Your tasks
1. In the patch summary on intrinsic overloading below, what does the name mangling currently use for unnamed types?
2. Translate this sentence from the patch summary on intrinsic overloading into Spanish: "This can result in identical intrinsic mangled names for different function prototypes."
3. Write the next part of the patch summary on intrinsic overloading, picking up after its final sentence.

Selected excerpt
....................

This is an archive of the discontinued LLVM Phabricator instance.

Support intrinsic overloading on unnamed types
ClosedPublic

Authored by jeroen.dobbelaere on Nov 11 2020, 4:20 AM.

Details

Summary

This patch adds support for intrinsic overloading on unnamed types.

This fixes PR38117 and PR48340 and will also be needed for the Full Restrict Patches (D68484).

The main problem is that the intrinsic overloading name mangling is using 's_s' for unnamed types.
This can result in identical intrinsic mangled names for different function prototypes.

This patch changes this by adding a '.XXXXX' to the intrinsic mangled name when at least one of the types is based on an unnamed type, ensuring that we get a unique name.

Implementation details:

  • The mapping is created on demand and kept in Module.
  • It also checks for existing clashes and recycles potentially existing prototypes and declarations.
  • Because of extra data in Module, Intrinsic::getName needs an extra Module* argument and, for speed, an optional FunctionType* argument.
  • I still kept the original two-argument 'Intrinsic::getName' around which keeps the original behavior (providing the base name).

....................

Collected material
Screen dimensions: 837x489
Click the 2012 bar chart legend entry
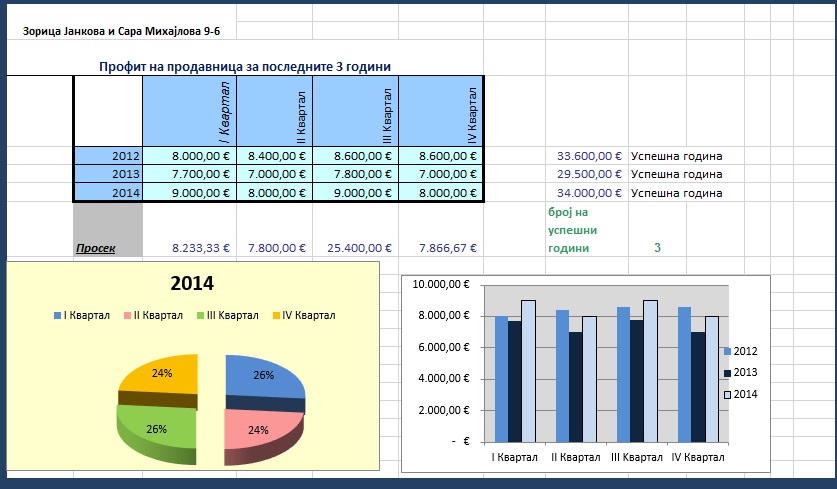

....................

Answers to the exercise
1. It uses 's_s' for unnamed types.

2. Esto puede dar lugar a nombres decorados de intrínsecos idénticos para prototipos de función diferentes.

3.
    • Main reason is that I did not want to change the LLVMIntrinsicGetName version, as I don't know how acceptable such a change is
    • The current situation already has a limitation. So that should not get worse with this patch.
  • Intrinsic::getDeclaration and the verifier are now using the new version.

Other notes:

  • As far as I see, this should not suffer from stability issues. The count is only added for prototypes depending on at least one anonymous struct
  • The initial count starts from 0 for each intrinsic mangled name.
  • In case of name clashes, existing prototypes are remembered and reused when that makes sense.

Diff Detail

Event Timeline

jeroen.dobbelaere requested review of this revision.Nov 11 2020, 4:20 AM
fhahn added a comment.Nov 11 2020, 4:24 AM

Is this the same idea as in D48541 (linked from PR38117), where we use LLVMContext to keep track of IDs for anonymous types? If that's the case, the same objections as for D48541 probably apply here as well. I think one of the problems is that the names we assign depend on the order different modules are loaded.

Is this the same idea as in D48541 (linked from PR38117), where we use LLVMContext to keep track of IDs for anonymous types? If that's the case, the same objections as for D48541 probably apply here as well. I think one of the problems is that the names we assign depend on the order different modules are loaded.

Somehow I missed that one before.. But yes, the current implementation will suffer the same problem. Moving the DenseMap from LLVMContext to Module should resolve that problem ?

jeroen.dobbelaere edited the summary of this revision. (Show Details)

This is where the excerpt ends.